#### EXERCISE BRIEF:
Copy the listing again, starting at the line that has "Task: Switch to the B2B collaboration tab" and stopping after the line that has "(x=1851, y=723)", replacing "filter icon" with "funnel icon" and changing nothing else. Leave the pictures out.

----- DATA IN THIS EXERCISE

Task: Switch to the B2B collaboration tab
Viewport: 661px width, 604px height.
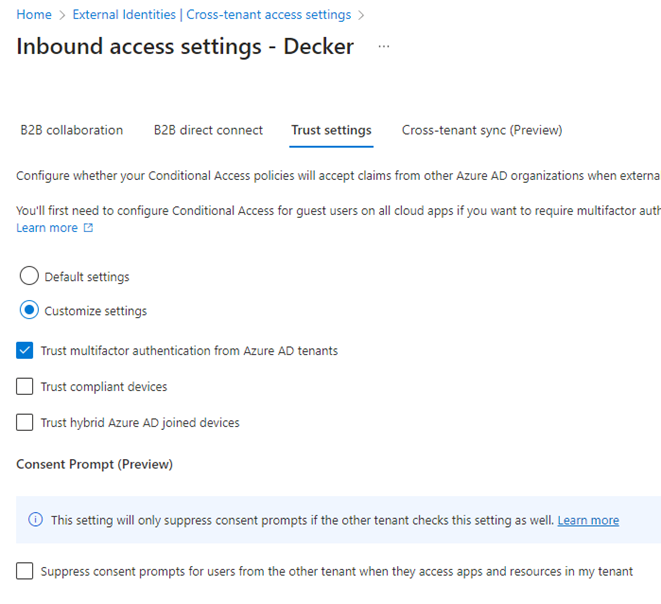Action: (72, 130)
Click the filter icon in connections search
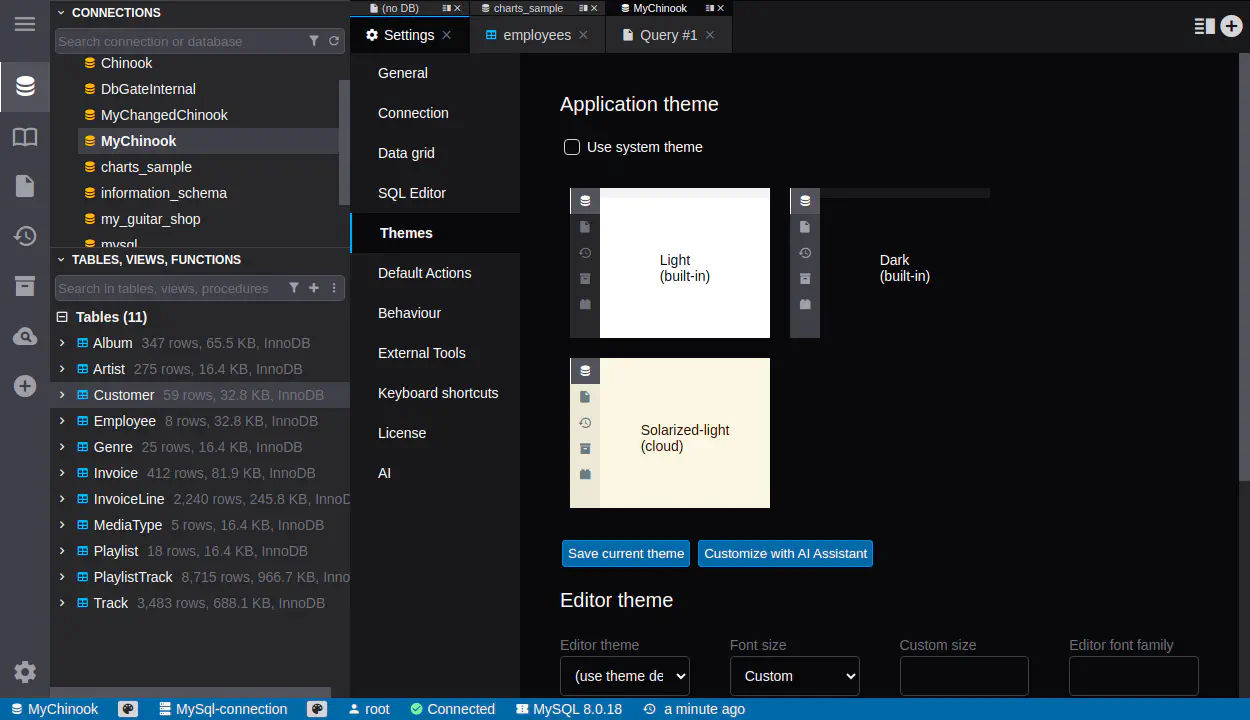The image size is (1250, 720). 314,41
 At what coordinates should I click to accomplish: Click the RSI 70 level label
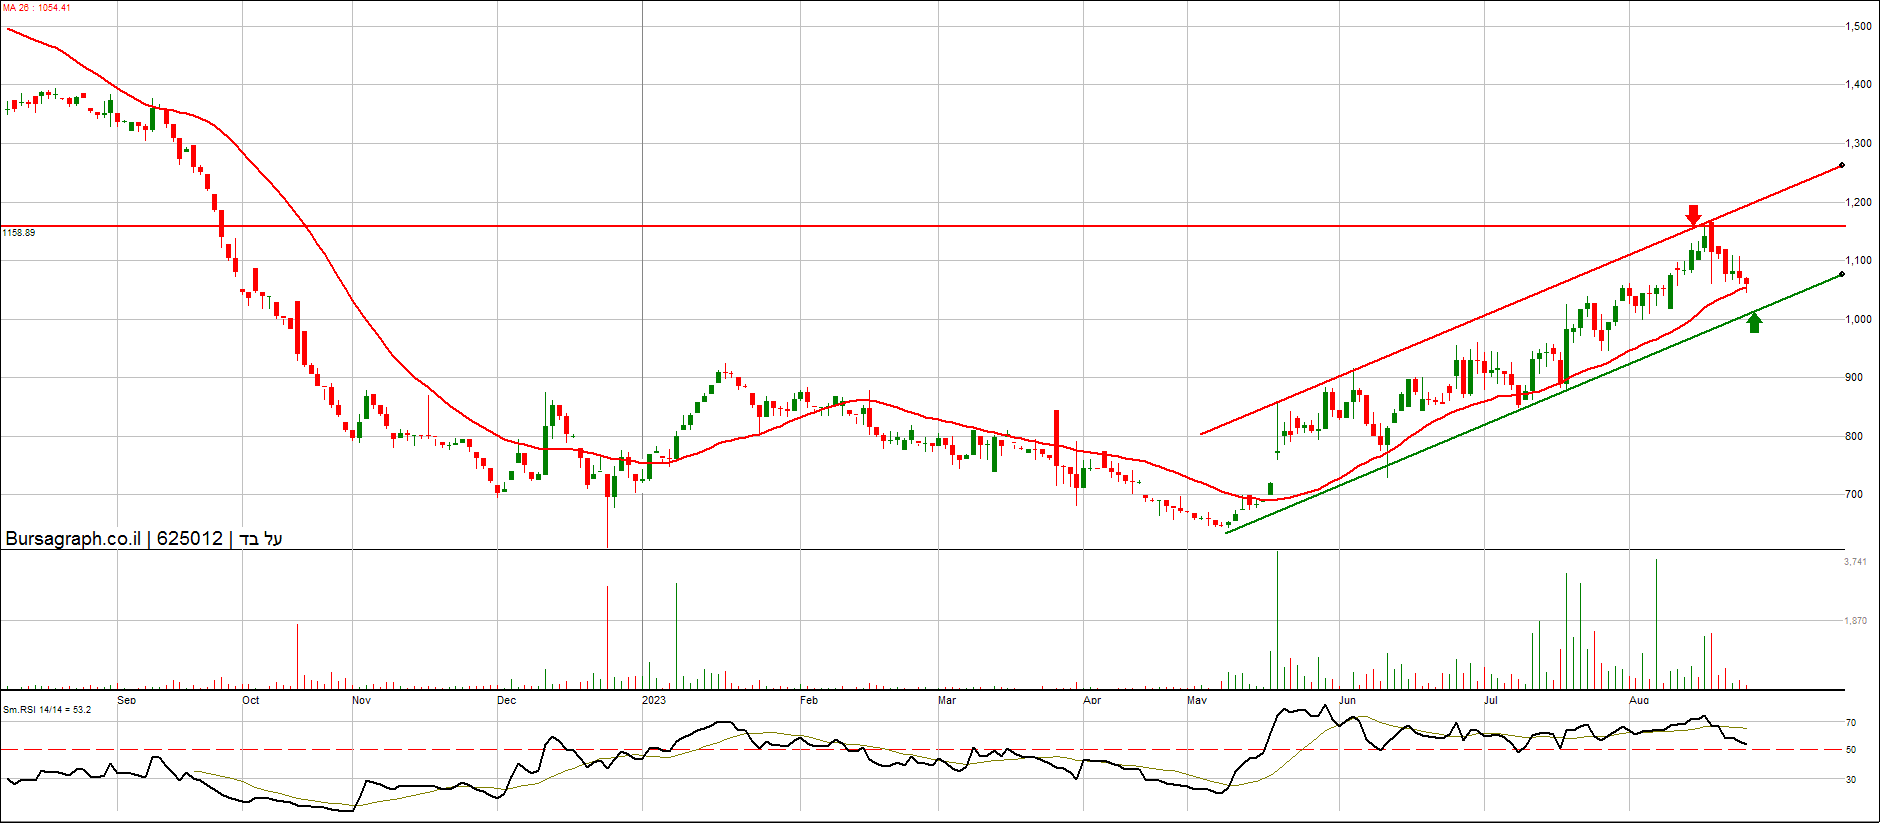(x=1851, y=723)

----------
----- DATA IN THIS EXERCISE

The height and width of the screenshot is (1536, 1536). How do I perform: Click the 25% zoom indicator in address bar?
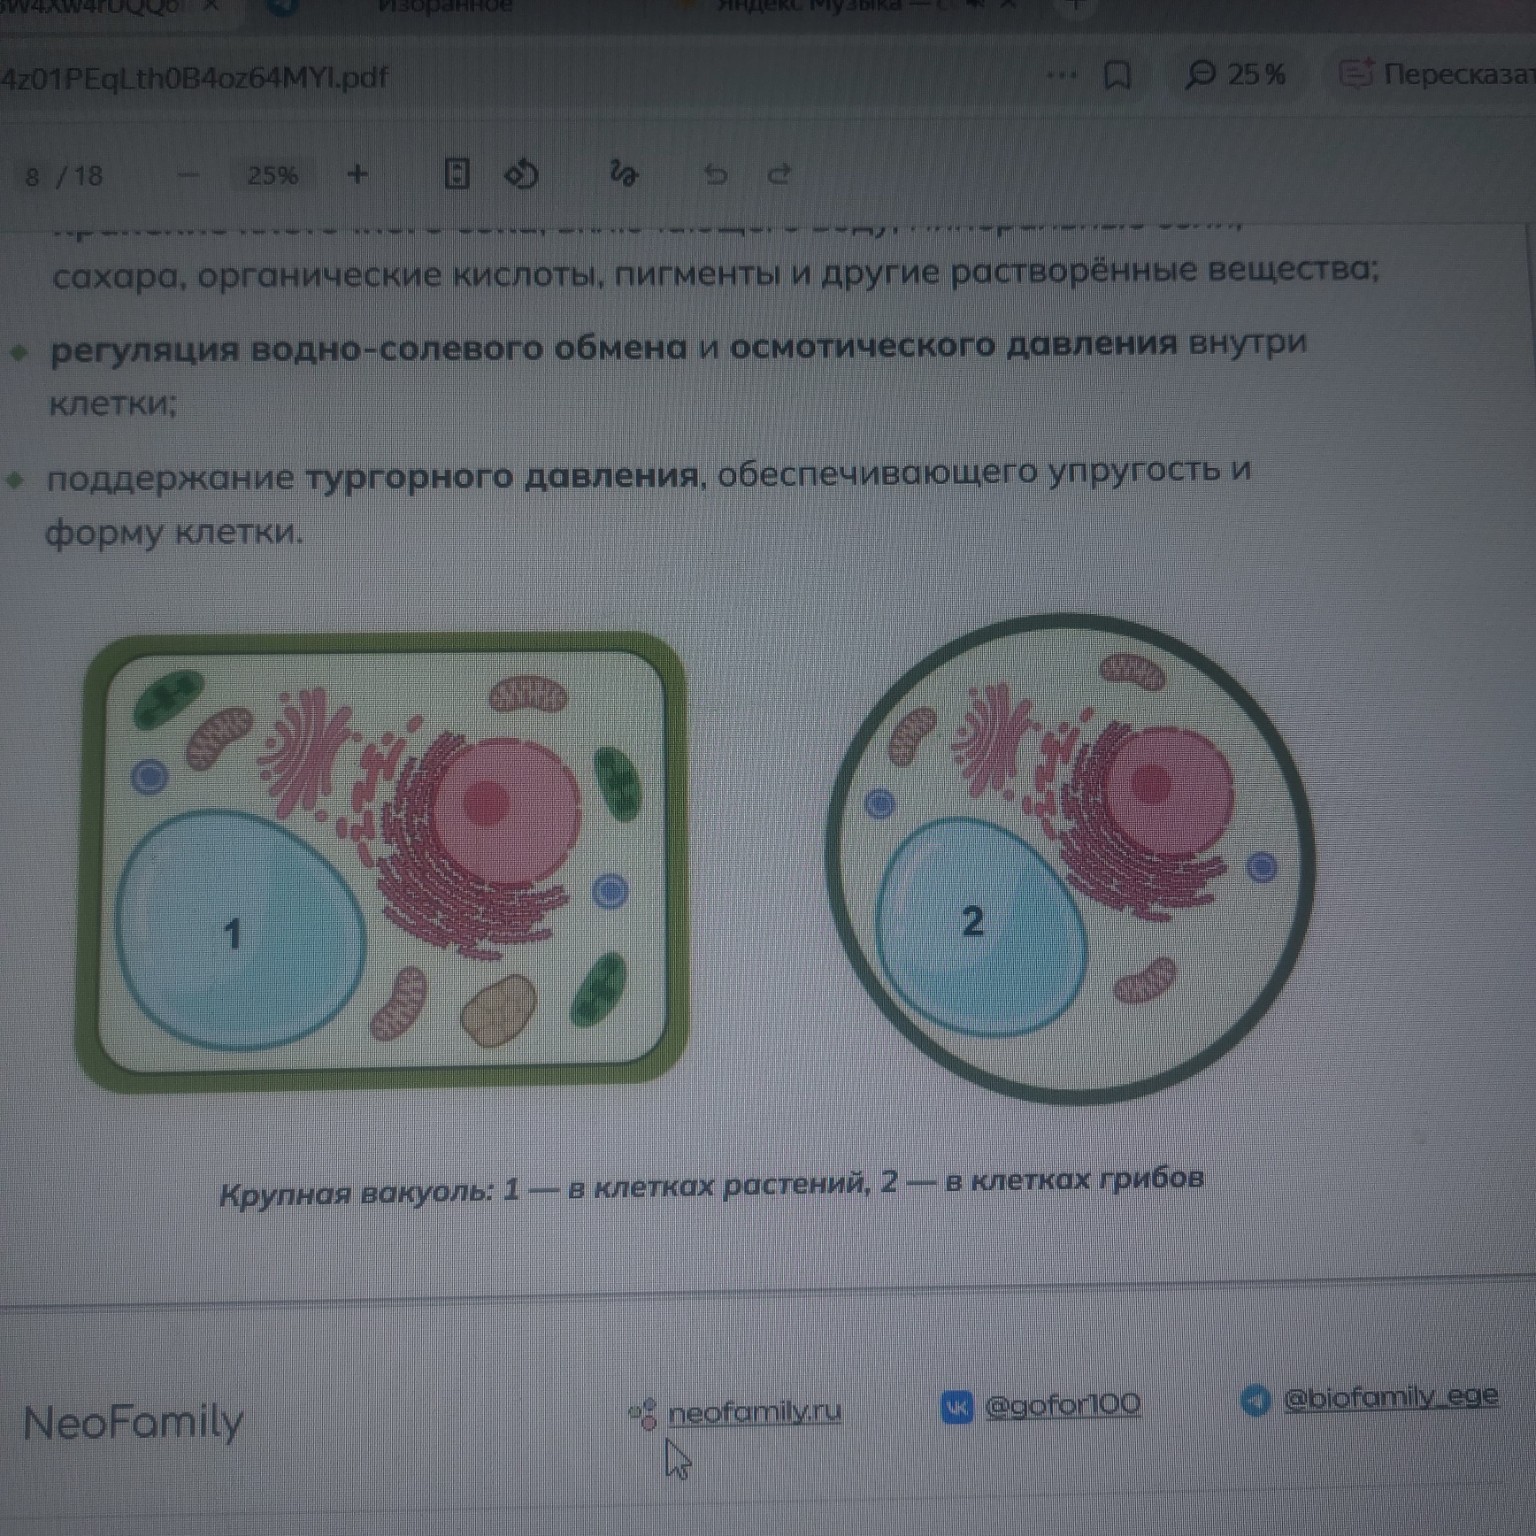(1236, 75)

----------

#### RESULT:
Task: Switch to the B2B collaboration tab
Viewport: 661px width, 604px height.
Action: (72, 130)
Click the funnel icon in connections search
The image size is (1250, 720). 314,41
 At what coordinates should I click to accomplish: Click the RSI 70 level label
(x=1851, y=723)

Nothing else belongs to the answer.